Bachelors In

Anthropology Degrees

The complete guide on what you’ll learn, job prospects, university programs, and saving time and money.
on June 30, 2020

Why We Love It

  • $64,290
    Potential Avg. Salary*
  • Growing Demand
    Job Outlook

* Salary & growth data is based on the recent Bureau of Labor and Statistics data published at for 19-3091 Anthropologists and archeologists 11/2021. Based on national data, not school-specific information. Conditions in your area may vary.

With a bachelor of science in anthropology, you’ll learn how to research and understand individuals and groups of different cultures and belief sets. You’ll use the tools and techniques of historical investigation and psychology to understand why people are motivated to engage in certain distinct behaviors, activities, and traditions—with an emphasis on understanding rather than changing behaviors.

What is a Degree in Anthropology?

A bachelor of science in anthropology is a flexible degree that teaches students a how to use research to understand problems and issues in society. Students study culture and human behavior using techniques rooted in historical, social, cultural, linguistic, and biological investigation. You’ll learn how to apply these methods of investigation to better understand people from different cultures and belief sets, gathering data that’s needed in a variety of industries, including business, law, education, and advocacy.

During your program, you may choose an area of focus and concentrate your studies on the people of a specific geographic region—Africa, Latin America, Oceania, Europe, North America, etc.
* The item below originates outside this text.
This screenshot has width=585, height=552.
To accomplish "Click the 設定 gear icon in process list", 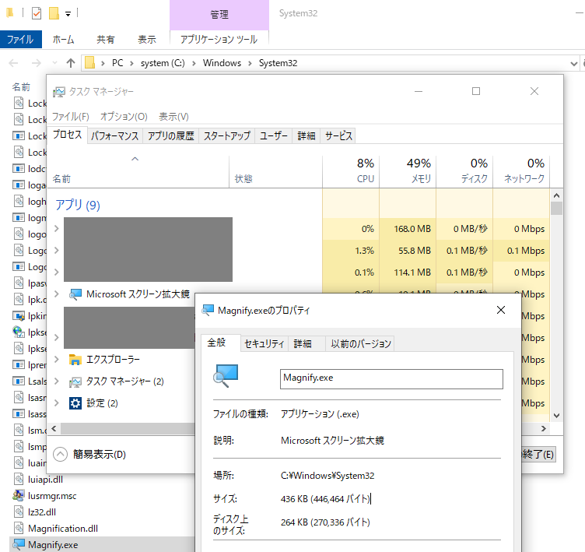I will (x=75, y=403).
The study of anthropology is fascinating and leads to the growth of skills that are useful for careers both inside and outside of the field. Students learn how to collect data through observation, how to present the data collected in studies, how to thrive in diverse groups, and how to interpret texts thoughtfully.

Recommended Schools

What Courses Would I Take For a Major in Anthropology?

  • Cultural Anthropology
  • Human Behavioral Biology and Evolution
  • Linguistics
  • Archaeology
  • Social Anthropology
  • Ethnography
  • Research and Statistics
  • Language, Culture, and Communication

What Jobs Can You Get with a Degree in Anthropology?

The global economy is creating an increased demand for individuals who understand the norms and conventions of the people of different geographic areas. As such, demand for individuals who can investigate the belief systems, traditions, and customs of different cultures is growing. Individuals with degrees in anthropology should be able to find work in a diverse set of industries, and use the skills they learned in college to build relationships with international clients, business partners, customers, and visitors.

How Long does it take?

A bachelors in Anthropology will have a typical length of 4 years in a full time schedule. That said, there are many ways to speed up the timeframe by either taking more units via online coursework, community college, or taking free classes at that could transfer to universities in the US.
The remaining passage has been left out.